On June 8, 2016, Center Theatre Group donors at the Fan level and above were treated to an Up Close Dialogue between Producing Director Douglas C. Baker and Broadway theatre veteran and The Secret Life of the American Musical author Jack Viertel. Viertel, whose recent New York Times bestseller is subtitled “How Broadway Shows Are Built,” is currently the senior vice president of Jujamcyn Theaters, which operates five playhouses on Broadway. He got his professional start in the business in 1985, when he was hired to be the dramaturg for the Mark Taper Forum.

Viertel delighted the crowd gathered at the Kirk Douglas Theatre Rehearsal Room with his in-depth knowledge of the musical theatre genre, an art form he believes should be not only enjoyed for its content, but also studied and appreciated for its unique form. He told the crowd that while he doesn’t believe there is one formula for success in a musical, there are patterns to this “very peculiar structural animal.” They include the opening number, the "I want song" (which gets audience members on the ride of the show), the “conditional love song” (like “If I Loved You” from Carousel) and even the “I hate you conditional love song,” (best exemplified by “I’ll Know” from Guys and Dolls).
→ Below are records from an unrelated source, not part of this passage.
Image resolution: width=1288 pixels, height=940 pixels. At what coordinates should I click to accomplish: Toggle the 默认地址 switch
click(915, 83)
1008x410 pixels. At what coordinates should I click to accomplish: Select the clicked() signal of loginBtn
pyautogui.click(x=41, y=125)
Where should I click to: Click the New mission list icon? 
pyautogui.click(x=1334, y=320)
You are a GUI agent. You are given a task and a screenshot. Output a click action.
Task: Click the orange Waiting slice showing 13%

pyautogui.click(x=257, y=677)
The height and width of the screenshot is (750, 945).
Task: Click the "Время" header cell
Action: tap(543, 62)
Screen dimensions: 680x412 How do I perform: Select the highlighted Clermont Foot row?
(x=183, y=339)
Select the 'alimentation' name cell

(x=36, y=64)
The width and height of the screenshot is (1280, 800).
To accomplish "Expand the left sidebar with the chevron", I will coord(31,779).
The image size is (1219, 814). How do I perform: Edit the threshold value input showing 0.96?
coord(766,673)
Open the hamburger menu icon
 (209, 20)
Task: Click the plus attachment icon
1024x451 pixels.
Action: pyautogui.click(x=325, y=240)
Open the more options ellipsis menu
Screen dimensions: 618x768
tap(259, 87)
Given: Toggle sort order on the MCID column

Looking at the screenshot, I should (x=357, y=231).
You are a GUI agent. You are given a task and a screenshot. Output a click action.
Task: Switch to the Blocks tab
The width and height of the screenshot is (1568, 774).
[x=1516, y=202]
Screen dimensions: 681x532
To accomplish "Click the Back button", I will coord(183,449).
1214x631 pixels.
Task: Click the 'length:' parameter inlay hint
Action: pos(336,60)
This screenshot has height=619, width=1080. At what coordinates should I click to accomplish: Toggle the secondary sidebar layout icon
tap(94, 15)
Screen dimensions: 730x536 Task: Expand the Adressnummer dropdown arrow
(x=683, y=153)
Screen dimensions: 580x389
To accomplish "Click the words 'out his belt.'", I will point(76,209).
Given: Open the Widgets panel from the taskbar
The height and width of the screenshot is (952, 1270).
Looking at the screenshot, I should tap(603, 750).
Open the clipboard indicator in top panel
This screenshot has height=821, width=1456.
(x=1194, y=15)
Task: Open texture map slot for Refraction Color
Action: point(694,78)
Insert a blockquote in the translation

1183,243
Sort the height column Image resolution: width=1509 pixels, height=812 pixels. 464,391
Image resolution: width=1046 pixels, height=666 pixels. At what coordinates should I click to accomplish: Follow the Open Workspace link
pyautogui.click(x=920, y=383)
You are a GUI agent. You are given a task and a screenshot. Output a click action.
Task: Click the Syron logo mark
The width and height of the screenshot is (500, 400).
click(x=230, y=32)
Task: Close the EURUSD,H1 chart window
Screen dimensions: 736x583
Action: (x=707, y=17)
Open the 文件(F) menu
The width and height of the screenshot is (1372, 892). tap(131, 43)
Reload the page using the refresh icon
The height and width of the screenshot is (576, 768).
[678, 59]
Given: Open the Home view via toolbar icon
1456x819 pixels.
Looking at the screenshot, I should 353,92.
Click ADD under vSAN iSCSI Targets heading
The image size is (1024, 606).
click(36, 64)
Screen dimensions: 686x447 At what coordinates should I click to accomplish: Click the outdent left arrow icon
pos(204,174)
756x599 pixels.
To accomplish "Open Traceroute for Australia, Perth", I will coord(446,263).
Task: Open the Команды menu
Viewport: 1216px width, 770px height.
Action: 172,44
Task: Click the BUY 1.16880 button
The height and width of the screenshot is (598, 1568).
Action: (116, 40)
So why does the first song of the second act—think: “It’s Too Damn Hot” in Kiss Me Kate—often feel so peripheral to the rest of the play? The Broadway crowd of old had a bad habit of leaving the theatre at intermission and not making it back in time for the beginning of Act II. Viertel also shared the history behind the narrator’s “To be continued” line at the completion of Act I of Into the Woods. It was a late but necessary addition to a play that broke musical theatre conventions by creating such a total sense of closure at the end of the first act that audience members often left during intermission.

After spending about an hour in dialogue with Baker and discussing audio clips of famous numbers, Viertel took questions from the crowd on topics such as the recent trend of turning popular Hollywood films into musicals and the jukebox musical sub-genre. All the while, he peppered his responses with references to musicals as chronologically and thematically diverse as Oklahoma!, Finian’s Rainbow, Gypsy, Ragtime, and Hamilton.

Afterward, Viertel signed books and chatted with donors in the lobby—an appropriate ending and homecoming of sorts for a theatre-lover who fell for the art at age 6, when he got Mary Martin’s autograph on board the Super Chief train as it carried the star from Los Angeles to New York. After seeing Martin perform in Peter Pan soon after, Viertel told the group, “I didn’t want to do anything else ever again as long as I lived except find some kind of life in the theatre.”